Search code examples
rggplot2smoothing

smoothed grouped proportion plot


I have the following data set:

set.seed(10)
start_date <- as.Date('2000-01-01')  
end_date <- as.Date('2000-01-10')   


Data <- data.frame(
  id = rep((1:1000),10), 
  group = rep(c("A","B"), 25),
  x = sample(1:100),
  y = sample(c("1", "0"), 10, replace = TRUE),
  date = as.Date(
       sample(as.numeric(start_date):
              as.numeric(end_date), 1000,
              replace = T), origin = '2000-01-01'))

With that, I create the following plot:

Data %>% mutate(treated = factor(group)) %>%
  mutate(date = as.POSIXct(date)) %>% #convert date to date
  group_by(treated, date) %>% #group
  summarise(prop = sum(y=="1")/n()) %>% #calculate proportion 
  ggplot()+ theme_classic() + 
  geom_line(aes(x = date, y = prop, color = treated)) +
  geom_point(aes(x = date, y = prop, color = treated)) +
  geom_vline(xintercept = as.POSIXct("2000-01-05 12:00 GMT"), color = 'black', lwd = 1)

Unfortunately the plot is pretty 'jumpy' and I would like to smooth it. I tried geom_smooth() but can't get it to work. Other questions regarding smoothing didn't help me because they missed the grouping aspect and therefore had a different structure. However, the example data set is in reality part of a larger data set so I need to stick to that code.

[Edit: the geom_smooth() code I tried is geom_smooth(method = 'auto', formula = y ~ x)]

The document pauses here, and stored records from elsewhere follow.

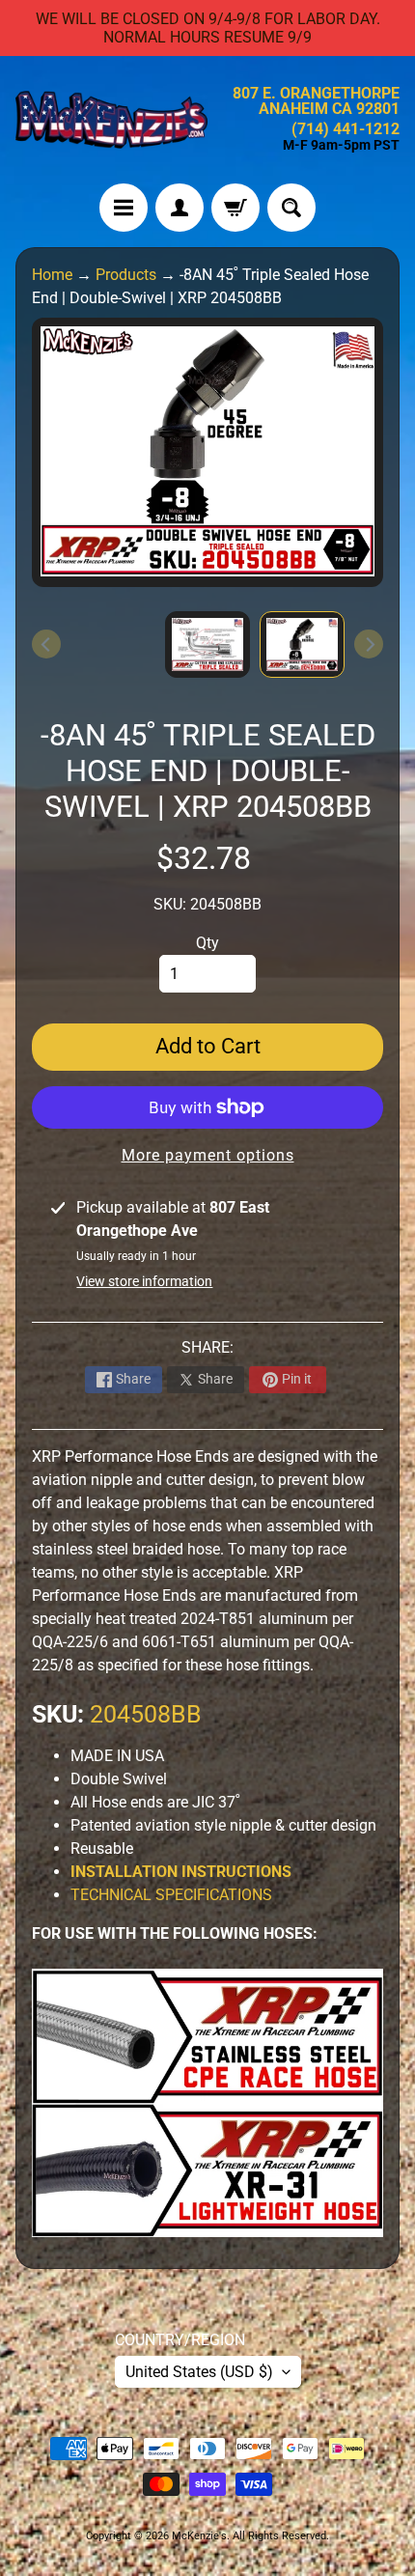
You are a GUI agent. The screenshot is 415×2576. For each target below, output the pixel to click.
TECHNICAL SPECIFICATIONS (171, 1895)
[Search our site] (291, 207)
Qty (207, 943)
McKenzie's (199, 2536)
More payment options (208, 1155)
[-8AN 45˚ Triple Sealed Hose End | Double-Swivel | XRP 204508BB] (302, 645)
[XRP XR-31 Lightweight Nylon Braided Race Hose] (207, 2225)
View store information (144, 1281)
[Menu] (123, 207)
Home (52, 275)
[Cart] (235, 207)
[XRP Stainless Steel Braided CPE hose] (207, 2092)
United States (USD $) (199, 2372)
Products (126, 275)
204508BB (146, 1714)
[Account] (179, 207)
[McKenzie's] (111, 119)
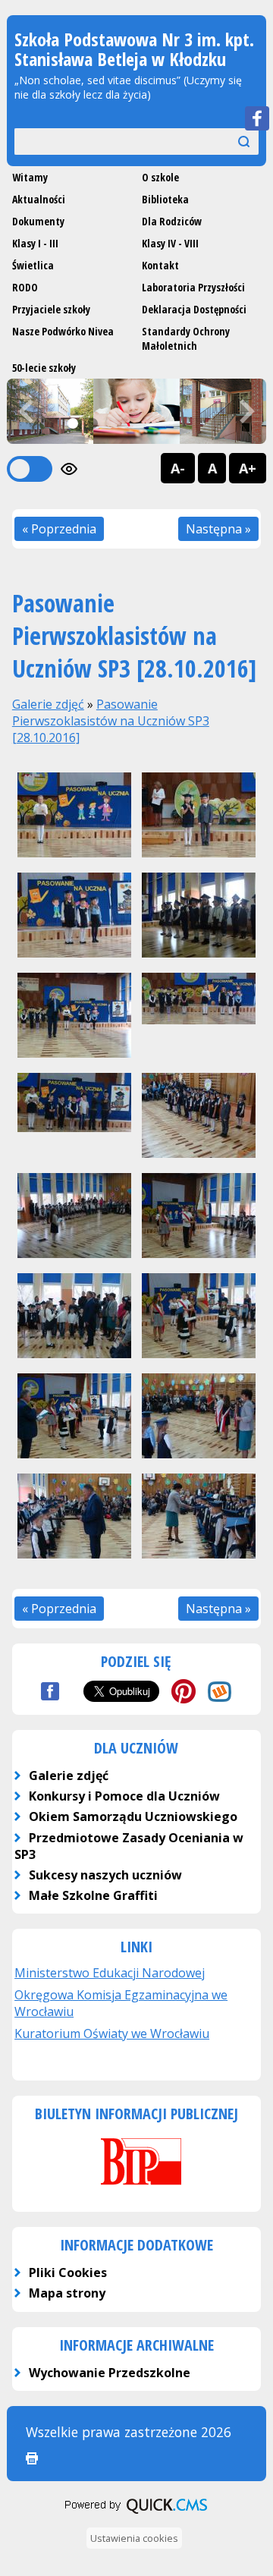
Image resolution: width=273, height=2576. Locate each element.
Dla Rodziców (172, 221)
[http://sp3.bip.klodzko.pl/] (136, 2186)
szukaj (234, 140)
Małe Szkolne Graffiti (93, 1895)
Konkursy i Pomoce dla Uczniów (124, 1796)
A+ (247, 468)
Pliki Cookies (68, 2272)
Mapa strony (67, 2293)
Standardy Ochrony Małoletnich (186, 338)
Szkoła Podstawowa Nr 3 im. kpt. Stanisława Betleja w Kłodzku (134, 49)
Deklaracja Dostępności (194, 309)
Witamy (30, 177)
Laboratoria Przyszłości (193, 287)
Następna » (218, 529)
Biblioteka (165, 199)
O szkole (160, 177)
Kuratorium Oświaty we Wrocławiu (111, 2033)
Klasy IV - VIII (170, 243)
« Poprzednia (59, 529)
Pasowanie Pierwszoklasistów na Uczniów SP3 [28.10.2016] (110, 721)
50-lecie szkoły (44, 367)
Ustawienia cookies (134, 2538)
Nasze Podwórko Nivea (63, 331)
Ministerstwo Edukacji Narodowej (109, 1972)
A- (178, 468)
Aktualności (38, 199)
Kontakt (160, 265)
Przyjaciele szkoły (51, 309)
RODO (25, 287)
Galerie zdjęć (48, 704)
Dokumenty (38, 221)
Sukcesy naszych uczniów (105, 1875)
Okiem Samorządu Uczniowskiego (133, 1816)
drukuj (32, 2458)
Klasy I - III (35, 243)
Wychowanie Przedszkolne (109, 2372)
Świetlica (33, 265)
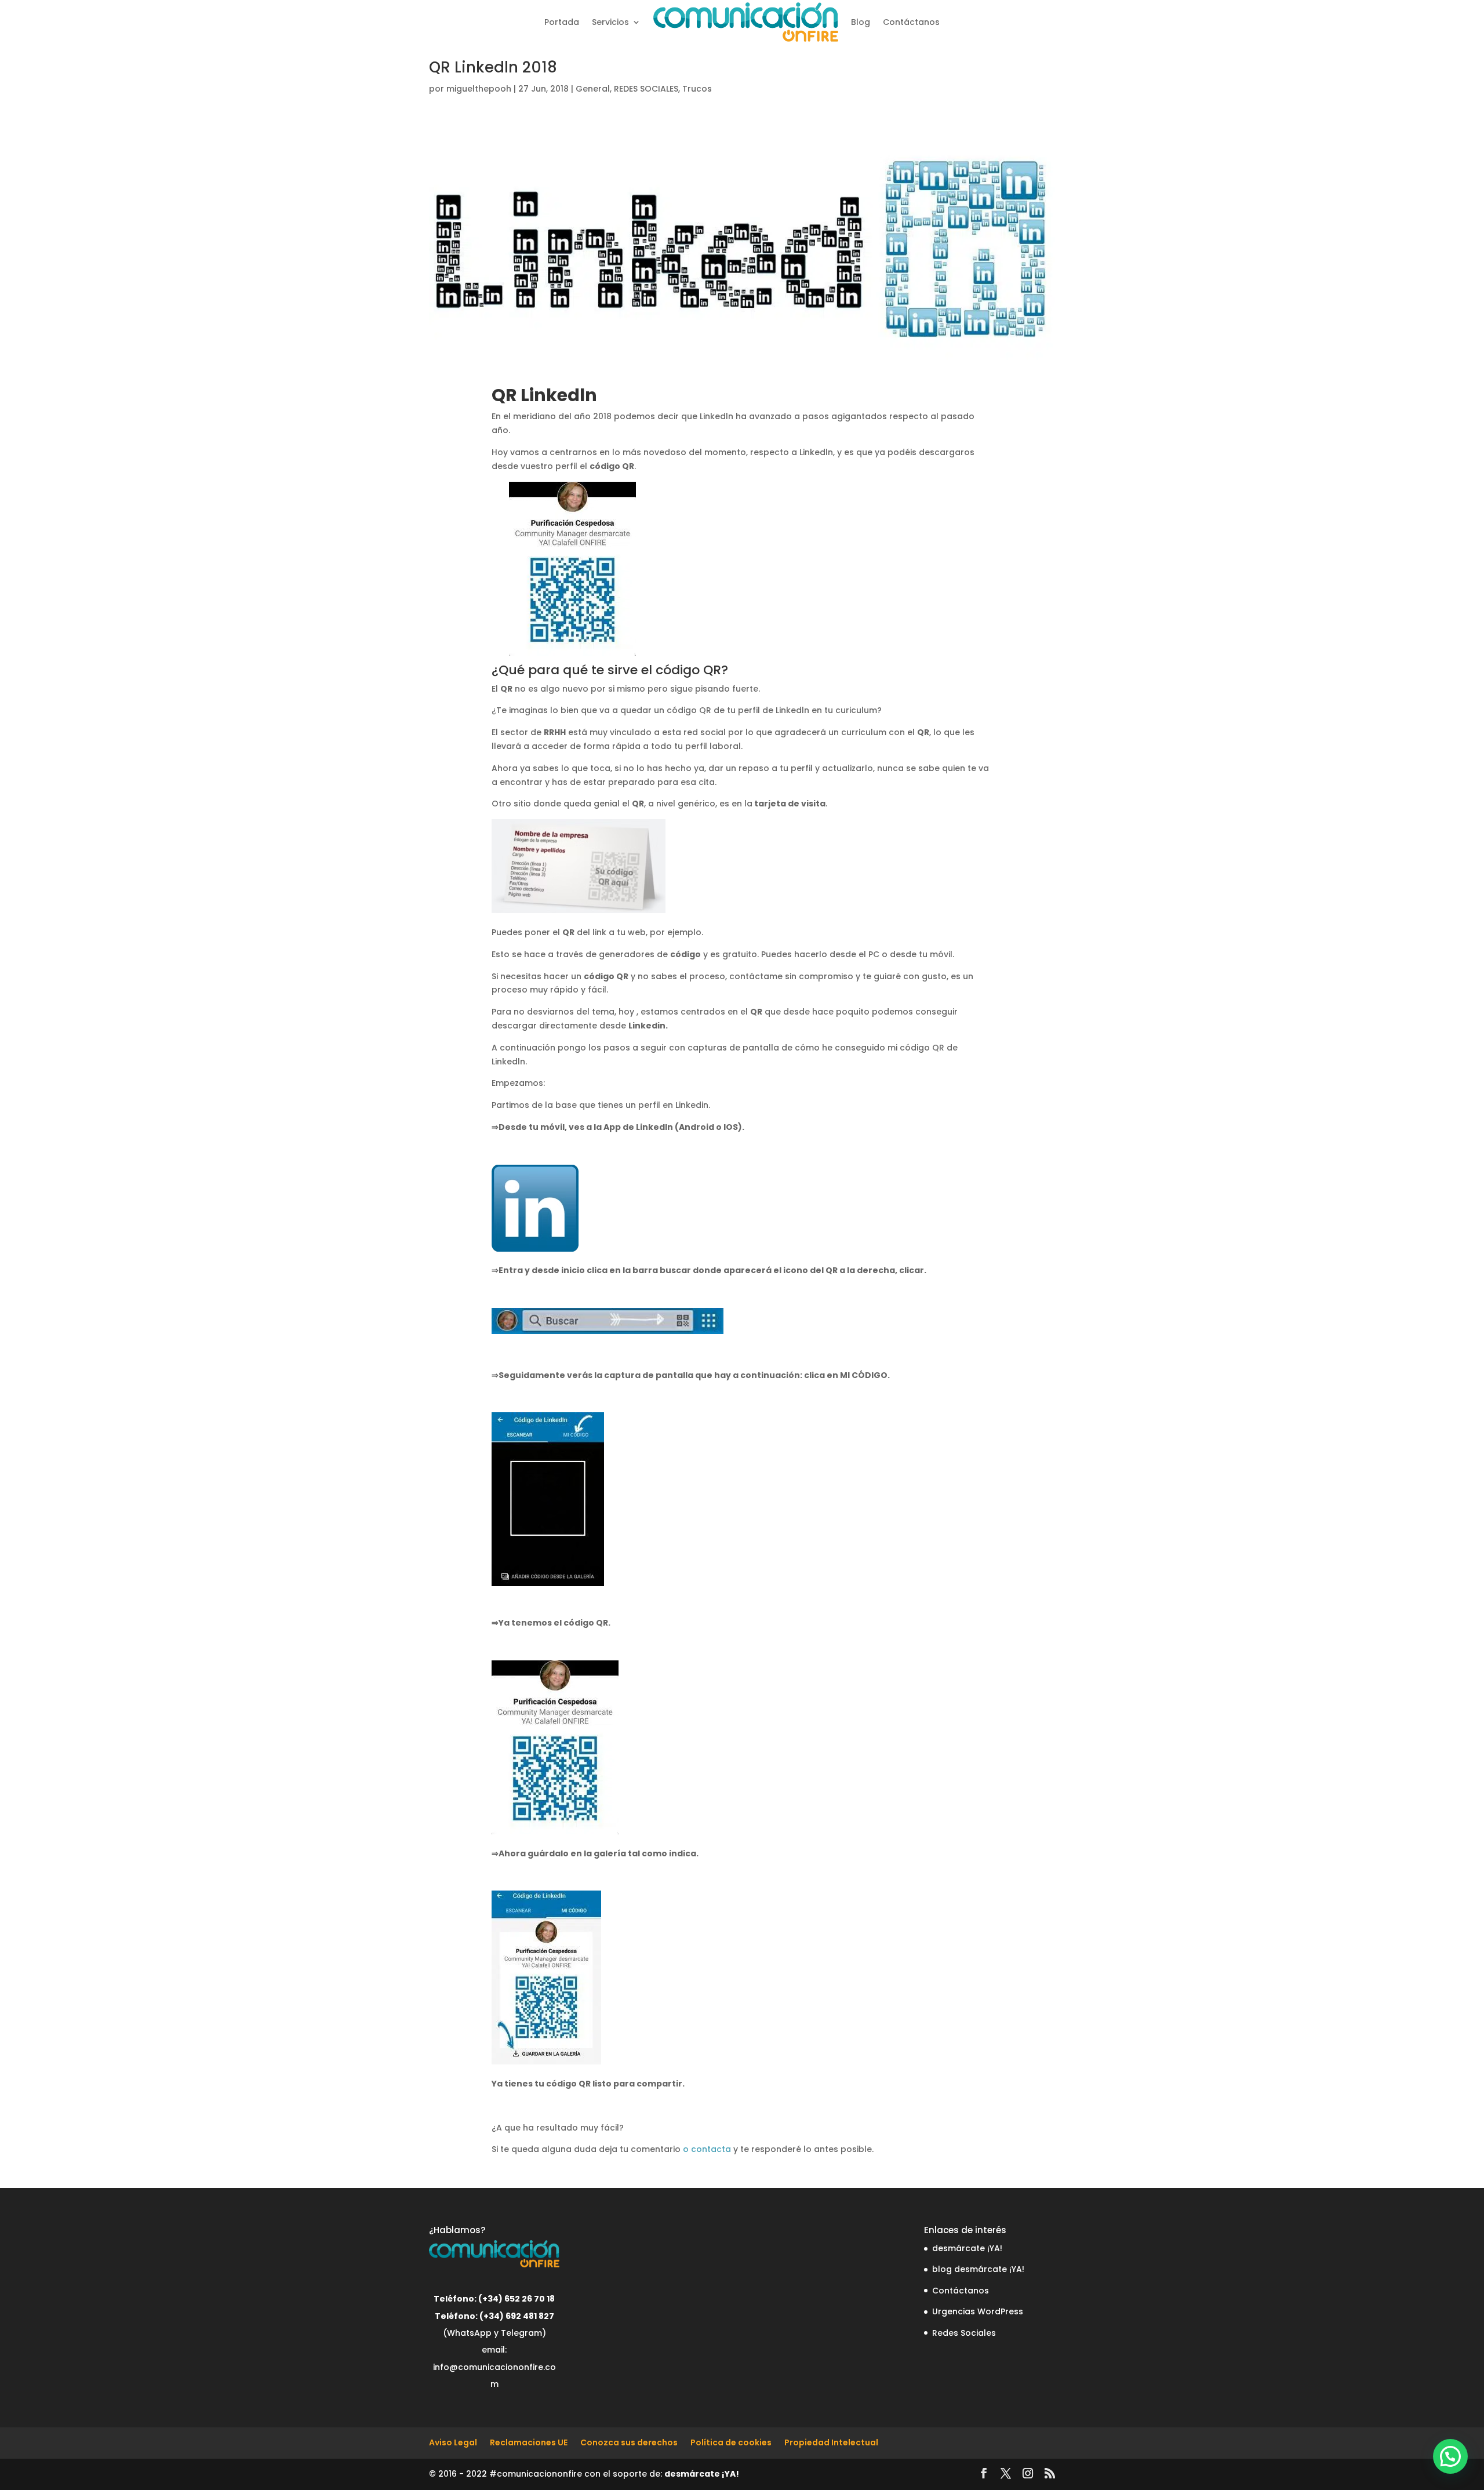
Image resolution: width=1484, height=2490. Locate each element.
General (593, 88)
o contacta (707, 2149)
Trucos (697, 88)
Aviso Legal (453, 2442)
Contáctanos (911, 22)
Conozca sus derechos (629, 2442)
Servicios (610, 22)
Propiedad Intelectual (831, 2442)
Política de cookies (731, 2442)
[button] (1450, 2456)
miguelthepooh (478, 88)
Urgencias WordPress (977, 2311)
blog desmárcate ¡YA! (978, 2269)
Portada (561, 22)
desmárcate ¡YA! (967, 2248)
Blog (860, 22)
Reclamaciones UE (529, 2442)
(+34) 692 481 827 (516, 2316)
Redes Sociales (964, 2333)
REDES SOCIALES (646, 88)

Can someone point me into the right direction? Many thanks and all the best.


Solution

  • Is this what you want by a smoothed line? You call geom_smooth with aesthetics, not in combination with geom_line. You can choose different smoothing methods, though the default loess with low observations is usually what people want. As an aside, I don't think this is necessarily nicer to look at than the geom_line version, and in fact is slightly less readable. geom_smooth is best used when there are many y observations for every x which makes patterns hard to see, geom_line is good for 1-1.

    EDIT: After looking at what you're doing more closely, I added a second plot that doesn't directly calculate the treatment-date means and just uses geom_smooth directly. That lets you get a more reasonable confidence interval instead of having to remove it as before.

    set.seed(10)
    start_date <- as.Date('2000-01-01')  
    end_date <- as.Date('2000-01-10')   
    
    
    Data <- data.frame(
      id = rep((1:1000),10), 
      group = rep(c("A","B"), 25),
      x = sample(1:100),
      y = sample(c("1", "0"), 10, replace = TRUE),
      date = as.Date(
        sample(as.numeric(start_date):
                 as.numeric(end_date), 1000,
               replace = T), origin = '2000-01-01'))
    
    library(tidyverse)
    Data %>%
      mutate(treated = factor(group)) %>%
      mutate(date = as.POSIXct(date)) %>% #convert date to date
      group_by(treated, date) %>% #group
      summarise(prop = sum(y=="1")/n()) %>% #calculate proportion 
      ggplot() +
      theme_classic() + 
      geom_smooth(aes(x = date, y = prop, color = treated), se = F) +
      geom_point(aes(x = date, y = prop, color = treated)) +
      geom_vline(xintercept = as.POSIXct("2000-01-05 12:00 GMT"), color = 'black', lwd = 1)
    #> `geom_smooth()` using method = 'loess' and formula 'y ~ x'
    

    Data %>%
      mutate(treated = factor(group)) %>%
      mutate(y = ifelse(y == "0", 0, 1)) %>% 
      mutate(date = as.POSIXct(date)) %>% #convert date to date
      ggplot() +
      theme_classic() +
      geom_smooth(aes(x = date, y = y, color = treated), method = "loess") +
      geom_vline(xintercept = as.POSIXct("2000-01-05 12:00 GMT"), color = 'black', lwd = 1)
    

    Created on 2018-03-27 by the reprex package (v0.2.0).